I have close relatives who WERE in that hospital, and one other. Medical personnel. They were very available- one even swam that filthy water rescuing people and did triage at University until he was airlifted out to another hospital. We didn't see him for over a month!"I" was 'avaliable' for my 86 year old father who was in a wheelchair, with Alzheimers and a feeding tube. We couldn't come home for a month- and when we did, he immediately picked up the infection that killed him before the holidays. If he had been hospitalized during Katrina, I planned to stay with him- even tho I had been told I wouldn't be allowed to.
The hopeless conditions inside the hospitals didn't have to happen! In the days before the storm, generators could have been brought in- truckloads of supplies as well!
Hospitals are profit producing and every one here- in a city that has ALWAYS flooded even without hurricanes- had their generators in basements. Flooding and loss of power to the hospital is a danger every hurricane season. In all the years those hospitals have existed, why haven't they put their generators above the first floor? A flooded city notwithstanding, power would have made all the difference . These same hospitals are preparing to open again, and it has not been reported that the generators have been moved from the basements!
There is NO reason for hospitals not to be prepared for what they KNOW will happen in a hurricane! Lay in extra of everything...get critical patients out before the storm. We get supplies to the Third World in days, hospitals in an American city couldn't have stocked up on everything??

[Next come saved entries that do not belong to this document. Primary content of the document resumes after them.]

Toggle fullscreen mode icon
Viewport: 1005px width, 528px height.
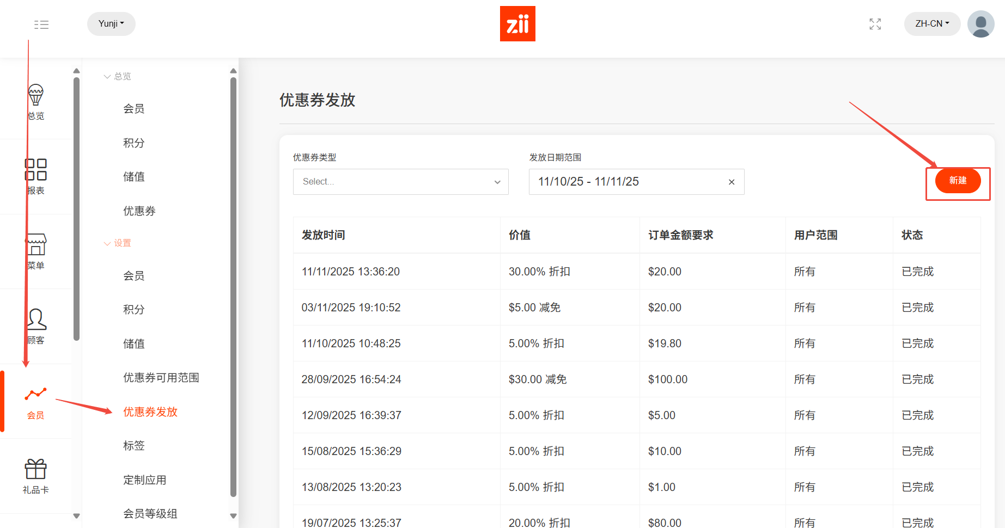[875, 24]
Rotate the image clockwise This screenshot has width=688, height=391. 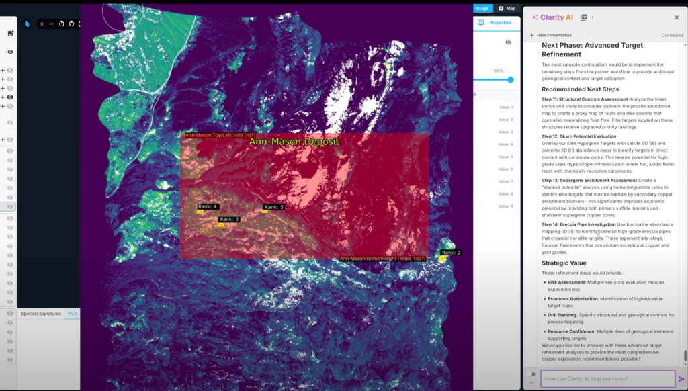pyautogui.click(x=71, y=24)
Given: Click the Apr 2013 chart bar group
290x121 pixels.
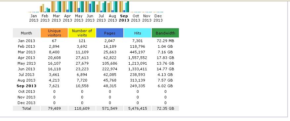Looking at the screenshot, I should pyautogui.click(x=67, y=7).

Now your suggestion that the patients families abandoned them. How odious!
Those patients families evacuated TRUSTING that their loved ones were in a place where they could get the care they needed- and paid for! Do you think people could have evacuated with terminally ill people, people on dialysis? Taking many of them out of hospitals would have been a certain death sentence IF the doctors had released them.
Bottom line is- the hospitals were not prepared for a hurricane, and there is no excuse for it. People paid to be cared for, not killed; suffering or not. There is no ' kill me if I suffer too much' clause on an admit form- no Jack Kevorkian wing.

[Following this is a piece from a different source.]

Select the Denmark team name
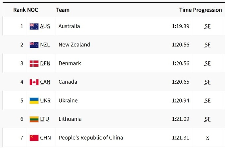 point(69,63)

Doctors take an oath to 'do no harm'. The terrible conditions resulted from non-preparation on the hospital's part, everyone suffered because hospitals in a below-sea-level city didn't want to spend the money to prepare their facilities. Every hospital in this city could have been locked down with power and all needed supplies until they were evacuated!
It is heroic that as many medical people stayed as did- including my relatives. I've heard first person horror stories you cannot begin to imagine. But staying doesn't mean they we can't question what may have happened; and staying in the future shouldn't mean they will be beyond question.